Advanced Television

Research: Online, mobile entertainment offerings captivate consumers

February 1, 2011

Consumer expenditure on entertainment content is expected to have reached close to $320 billion worldwide last year, with online and mobile media segments experiencing the largest percentage growth. Research carried out by Futuresource Consulting indicates that consumer expenditure on online entertainment grew by around 23 per cent, while expenditure on mobile media grew by more than 15 per cent, far outstripping gains made by packaged media, theatrical, cable, satellite and IPTV, albeit from a lower base.

Moving forward, the rise of digital content delivery through mobile and online will continue to drive revenues, with 2009-2014 CAGR forecast at 16 per cent and 24 per cent respectively.
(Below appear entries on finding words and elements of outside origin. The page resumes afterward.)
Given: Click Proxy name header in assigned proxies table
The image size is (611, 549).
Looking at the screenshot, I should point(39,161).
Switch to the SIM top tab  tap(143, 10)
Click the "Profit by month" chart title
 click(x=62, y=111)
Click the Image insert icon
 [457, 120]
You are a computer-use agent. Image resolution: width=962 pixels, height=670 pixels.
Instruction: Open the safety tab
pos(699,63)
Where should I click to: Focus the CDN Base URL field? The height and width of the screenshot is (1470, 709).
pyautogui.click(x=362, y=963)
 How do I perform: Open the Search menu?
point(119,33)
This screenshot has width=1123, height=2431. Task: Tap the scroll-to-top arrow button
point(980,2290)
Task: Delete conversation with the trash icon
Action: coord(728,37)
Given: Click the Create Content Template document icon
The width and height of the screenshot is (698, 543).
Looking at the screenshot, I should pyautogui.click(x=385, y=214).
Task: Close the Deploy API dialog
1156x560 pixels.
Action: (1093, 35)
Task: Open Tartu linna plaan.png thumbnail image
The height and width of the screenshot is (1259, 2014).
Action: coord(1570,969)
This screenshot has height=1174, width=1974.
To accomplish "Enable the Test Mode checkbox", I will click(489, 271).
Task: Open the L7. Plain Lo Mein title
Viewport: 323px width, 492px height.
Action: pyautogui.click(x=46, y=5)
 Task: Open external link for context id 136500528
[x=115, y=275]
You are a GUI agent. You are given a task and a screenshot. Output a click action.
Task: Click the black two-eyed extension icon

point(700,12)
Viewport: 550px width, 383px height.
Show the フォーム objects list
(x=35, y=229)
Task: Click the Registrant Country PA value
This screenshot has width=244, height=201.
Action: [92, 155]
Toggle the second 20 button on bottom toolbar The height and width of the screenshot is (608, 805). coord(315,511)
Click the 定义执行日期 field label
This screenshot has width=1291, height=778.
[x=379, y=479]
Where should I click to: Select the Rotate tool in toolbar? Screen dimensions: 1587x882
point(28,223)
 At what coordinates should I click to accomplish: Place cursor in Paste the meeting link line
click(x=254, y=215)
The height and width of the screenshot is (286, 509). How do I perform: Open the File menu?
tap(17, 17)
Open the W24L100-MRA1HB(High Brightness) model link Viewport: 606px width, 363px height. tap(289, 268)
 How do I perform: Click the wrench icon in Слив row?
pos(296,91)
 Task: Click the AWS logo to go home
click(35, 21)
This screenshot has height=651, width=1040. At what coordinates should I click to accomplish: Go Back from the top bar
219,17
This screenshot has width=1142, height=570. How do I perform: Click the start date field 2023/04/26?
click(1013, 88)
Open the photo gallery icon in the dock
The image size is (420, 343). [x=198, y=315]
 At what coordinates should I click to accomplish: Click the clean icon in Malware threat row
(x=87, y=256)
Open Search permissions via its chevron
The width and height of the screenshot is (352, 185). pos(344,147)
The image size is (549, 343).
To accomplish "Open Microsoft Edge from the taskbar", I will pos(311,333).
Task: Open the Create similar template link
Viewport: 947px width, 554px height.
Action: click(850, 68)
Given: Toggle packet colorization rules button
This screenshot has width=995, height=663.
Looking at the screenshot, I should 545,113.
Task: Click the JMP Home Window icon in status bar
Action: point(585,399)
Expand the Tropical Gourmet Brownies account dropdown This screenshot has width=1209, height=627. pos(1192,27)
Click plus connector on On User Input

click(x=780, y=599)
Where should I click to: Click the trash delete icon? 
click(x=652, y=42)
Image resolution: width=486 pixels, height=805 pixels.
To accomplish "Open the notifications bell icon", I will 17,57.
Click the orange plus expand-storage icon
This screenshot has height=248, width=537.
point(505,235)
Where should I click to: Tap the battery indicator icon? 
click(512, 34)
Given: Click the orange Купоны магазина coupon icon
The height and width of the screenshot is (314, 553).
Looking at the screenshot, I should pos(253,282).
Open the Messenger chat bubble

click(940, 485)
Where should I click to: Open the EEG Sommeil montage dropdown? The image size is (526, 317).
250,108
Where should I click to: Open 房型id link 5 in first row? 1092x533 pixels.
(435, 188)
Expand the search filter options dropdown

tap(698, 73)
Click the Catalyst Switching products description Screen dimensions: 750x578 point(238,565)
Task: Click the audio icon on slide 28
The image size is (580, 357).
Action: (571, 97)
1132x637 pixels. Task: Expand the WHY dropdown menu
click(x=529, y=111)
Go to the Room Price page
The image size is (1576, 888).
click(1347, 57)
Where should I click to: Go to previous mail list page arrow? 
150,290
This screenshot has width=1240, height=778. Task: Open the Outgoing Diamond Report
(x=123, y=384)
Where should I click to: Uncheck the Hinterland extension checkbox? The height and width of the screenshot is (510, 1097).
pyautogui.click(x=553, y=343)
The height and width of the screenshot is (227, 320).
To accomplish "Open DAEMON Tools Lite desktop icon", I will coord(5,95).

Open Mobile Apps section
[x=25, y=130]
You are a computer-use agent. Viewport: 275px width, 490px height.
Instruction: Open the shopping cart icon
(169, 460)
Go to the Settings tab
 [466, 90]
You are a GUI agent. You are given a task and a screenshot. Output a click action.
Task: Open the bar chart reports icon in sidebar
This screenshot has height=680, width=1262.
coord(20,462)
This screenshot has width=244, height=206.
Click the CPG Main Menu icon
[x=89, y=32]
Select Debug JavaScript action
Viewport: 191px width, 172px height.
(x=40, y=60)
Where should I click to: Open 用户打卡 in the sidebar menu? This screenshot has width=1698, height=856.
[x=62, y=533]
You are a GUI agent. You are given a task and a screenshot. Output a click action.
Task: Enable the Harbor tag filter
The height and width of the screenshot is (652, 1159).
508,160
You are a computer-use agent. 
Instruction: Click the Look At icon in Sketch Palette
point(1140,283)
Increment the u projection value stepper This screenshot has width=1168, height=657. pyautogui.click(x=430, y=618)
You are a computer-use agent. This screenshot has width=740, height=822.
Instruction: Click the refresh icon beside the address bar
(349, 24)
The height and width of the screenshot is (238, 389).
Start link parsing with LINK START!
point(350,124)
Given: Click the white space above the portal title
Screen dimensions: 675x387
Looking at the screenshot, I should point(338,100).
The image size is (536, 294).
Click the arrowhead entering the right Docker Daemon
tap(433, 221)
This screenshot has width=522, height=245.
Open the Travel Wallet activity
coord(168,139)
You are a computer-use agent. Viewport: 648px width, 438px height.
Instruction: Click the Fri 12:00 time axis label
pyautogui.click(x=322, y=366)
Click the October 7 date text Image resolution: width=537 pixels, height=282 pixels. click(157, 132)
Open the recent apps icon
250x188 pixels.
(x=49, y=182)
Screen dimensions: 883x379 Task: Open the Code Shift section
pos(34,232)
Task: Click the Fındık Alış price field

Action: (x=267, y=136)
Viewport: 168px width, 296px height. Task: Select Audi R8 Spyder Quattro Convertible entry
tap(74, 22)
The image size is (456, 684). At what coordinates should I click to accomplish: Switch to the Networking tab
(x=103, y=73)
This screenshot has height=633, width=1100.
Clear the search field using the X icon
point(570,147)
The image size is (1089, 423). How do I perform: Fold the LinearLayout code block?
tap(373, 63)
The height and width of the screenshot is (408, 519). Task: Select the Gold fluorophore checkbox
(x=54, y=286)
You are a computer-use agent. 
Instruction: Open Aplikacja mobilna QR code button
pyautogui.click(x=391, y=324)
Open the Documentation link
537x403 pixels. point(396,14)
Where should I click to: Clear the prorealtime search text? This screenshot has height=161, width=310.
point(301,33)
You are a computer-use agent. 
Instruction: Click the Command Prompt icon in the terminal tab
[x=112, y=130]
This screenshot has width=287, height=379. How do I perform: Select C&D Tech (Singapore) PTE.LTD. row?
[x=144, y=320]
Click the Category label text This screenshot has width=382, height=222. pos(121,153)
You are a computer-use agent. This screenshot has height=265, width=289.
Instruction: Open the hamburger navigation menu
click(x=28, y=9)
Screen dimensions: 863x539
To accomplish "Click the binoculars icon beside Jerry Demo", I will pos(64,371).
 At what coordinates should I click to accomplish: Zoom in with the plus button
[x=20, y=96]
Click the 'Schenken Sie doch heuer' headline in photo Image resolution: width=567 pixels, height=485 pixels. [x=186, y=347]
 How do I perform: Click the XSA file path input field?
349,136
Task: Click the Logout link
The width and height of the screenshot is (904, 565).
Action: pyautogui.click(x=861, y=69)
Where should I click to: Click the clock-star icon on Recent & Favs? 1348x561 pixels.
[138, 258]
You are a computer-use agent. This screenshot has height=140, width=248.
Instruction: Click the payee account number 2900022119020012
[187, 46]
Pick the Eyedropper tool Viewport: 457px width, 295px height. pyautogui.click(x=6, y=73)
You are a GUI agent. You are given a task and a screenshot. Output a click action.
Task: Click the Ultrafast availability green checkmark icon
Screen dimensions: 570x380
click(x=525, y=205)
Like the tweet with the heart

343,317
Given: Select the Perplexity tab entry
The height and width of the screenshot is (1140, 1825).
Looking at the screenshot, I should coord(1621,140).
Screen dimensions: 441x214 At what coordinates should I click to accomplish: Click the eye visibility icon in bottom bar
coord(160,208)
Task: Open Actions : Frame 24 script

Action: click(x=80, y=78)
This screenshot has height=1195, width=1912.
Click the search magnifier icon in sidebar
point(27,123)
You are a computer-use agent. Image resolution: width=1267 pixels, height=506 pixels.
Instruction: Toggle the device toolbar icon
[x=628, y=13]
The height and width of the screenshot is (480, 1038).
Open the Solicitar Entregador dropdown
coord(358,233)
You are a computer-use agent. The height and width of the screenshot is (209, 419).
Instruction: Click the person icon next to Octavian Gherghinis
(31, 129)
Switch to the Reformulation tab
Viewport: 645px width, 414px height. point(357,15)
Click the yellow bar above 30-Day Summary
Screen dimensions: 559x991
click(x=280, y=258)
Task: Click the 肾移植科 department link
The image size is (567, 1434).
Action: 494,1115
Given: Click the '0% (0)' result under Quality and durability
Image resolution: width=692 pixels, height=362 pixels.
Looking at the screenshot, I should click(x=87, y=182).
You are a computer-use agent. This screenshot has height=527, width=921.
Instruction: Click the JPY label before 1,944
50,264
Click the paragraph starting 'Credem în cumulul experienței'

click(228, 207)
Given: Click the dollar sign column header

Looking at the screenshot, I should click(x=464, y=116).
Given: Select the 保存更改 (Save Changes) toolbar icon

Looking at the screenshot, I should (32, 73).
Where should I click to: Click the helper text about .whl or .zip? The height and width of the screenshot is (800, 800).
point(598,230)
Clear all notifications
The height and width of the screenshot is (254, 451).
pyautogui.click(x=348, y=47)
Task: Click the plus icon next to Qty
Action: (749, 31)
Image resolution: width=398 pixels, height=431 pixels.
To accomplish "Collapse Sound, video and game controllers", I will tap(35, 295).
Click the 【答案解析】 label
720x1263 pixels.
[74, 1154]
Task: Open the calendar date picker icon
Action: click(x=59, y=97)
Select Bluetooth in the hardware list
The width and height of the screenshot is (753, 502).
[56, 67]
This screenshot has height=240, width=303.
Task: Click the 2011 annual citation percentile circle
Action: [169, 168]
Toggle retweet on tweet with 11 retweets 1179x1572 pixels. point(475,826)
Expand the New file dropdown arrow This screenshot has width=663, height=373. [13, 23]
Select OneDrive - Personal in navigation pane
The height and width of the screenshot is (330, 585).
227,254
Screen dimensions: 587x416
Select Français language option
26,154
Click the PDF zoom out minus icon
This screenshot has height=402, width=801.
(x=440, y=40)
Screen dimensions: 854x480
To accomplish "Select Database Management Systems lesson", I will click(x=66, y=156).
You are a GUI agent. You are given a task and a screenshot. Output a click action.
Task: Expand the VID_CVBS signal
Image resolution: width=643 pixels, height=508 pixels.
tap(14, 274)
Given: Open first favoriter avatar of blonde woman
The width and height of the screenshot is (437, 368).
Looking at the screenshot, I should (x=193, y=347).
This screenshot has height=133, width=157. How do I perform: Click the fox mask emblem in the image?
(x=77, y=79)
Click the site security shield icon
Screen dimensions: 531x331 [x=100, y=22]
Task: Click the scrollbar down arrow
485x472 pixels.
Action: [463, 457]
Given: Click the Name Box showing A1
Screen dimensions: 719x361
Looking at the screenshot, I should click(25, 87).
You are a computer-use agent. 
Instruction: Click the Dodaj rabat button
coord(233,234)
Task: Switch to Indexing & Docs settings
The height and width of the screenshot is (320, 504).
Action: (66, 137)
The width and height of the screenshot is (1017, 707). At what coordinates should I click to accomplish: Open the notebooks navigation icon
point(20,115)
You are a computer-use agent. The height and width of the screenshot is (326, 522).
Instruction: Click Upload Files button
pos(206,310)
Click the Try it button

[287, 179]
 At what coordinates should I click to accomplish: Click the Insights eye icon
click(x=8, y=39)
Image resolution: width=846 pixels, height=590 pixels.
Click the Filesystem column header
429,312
In recent years, much of the success in mobile has been driven by the growth in smartphones, with the market generating around 280 million unit sales in 2010 – an increase of 56 per cent – translating to a total installed base of almost 580 million. Smartphone form factors are continuingly being optimised for multimedia use, particularly for viewing video, using apps and browsing the Internet. As a result, in the last year, mobile Internet traffic has doubled globally, with the growth in tablets expected to contribute to further activity.

The launch of Apple’s Apps store in 2008 created a new mobile content revenue stream, reinvigorating the mobile content industry. A number of other mobile apps services have launched, creating opportunities, particularly for handset vendors, operators, OS suppliers, content holders, publishers, developers and advertising companies. Over 10 billion apps were downloaded in 2010, and more than 50 per cent of those were via the Apple Apps store – with a total retail value of over $4 billion, even though 85 per cent of downloaded apps are free. Moving forward to 2014, nearly 35 billion apps will be downloaded by consumers, worth $17bn.

Streaming media activity has been rising significantly in recent months, with consumers more likely to stream content than download it. YouTube, catch-up TV and embedded flash/HTML video have been central to driving streaming activity and traffic. Improvements in broadband performance, advancements in video compression technology and, more importantly, the availability of compelling services have led to a significant continued rise in streaming media activity. This growth is not exclusive to video: streaming audio has become a mainstream activity through online radio and personalised streamed music services such as Spotify and, whilst streamed social gaming services are extremely popular.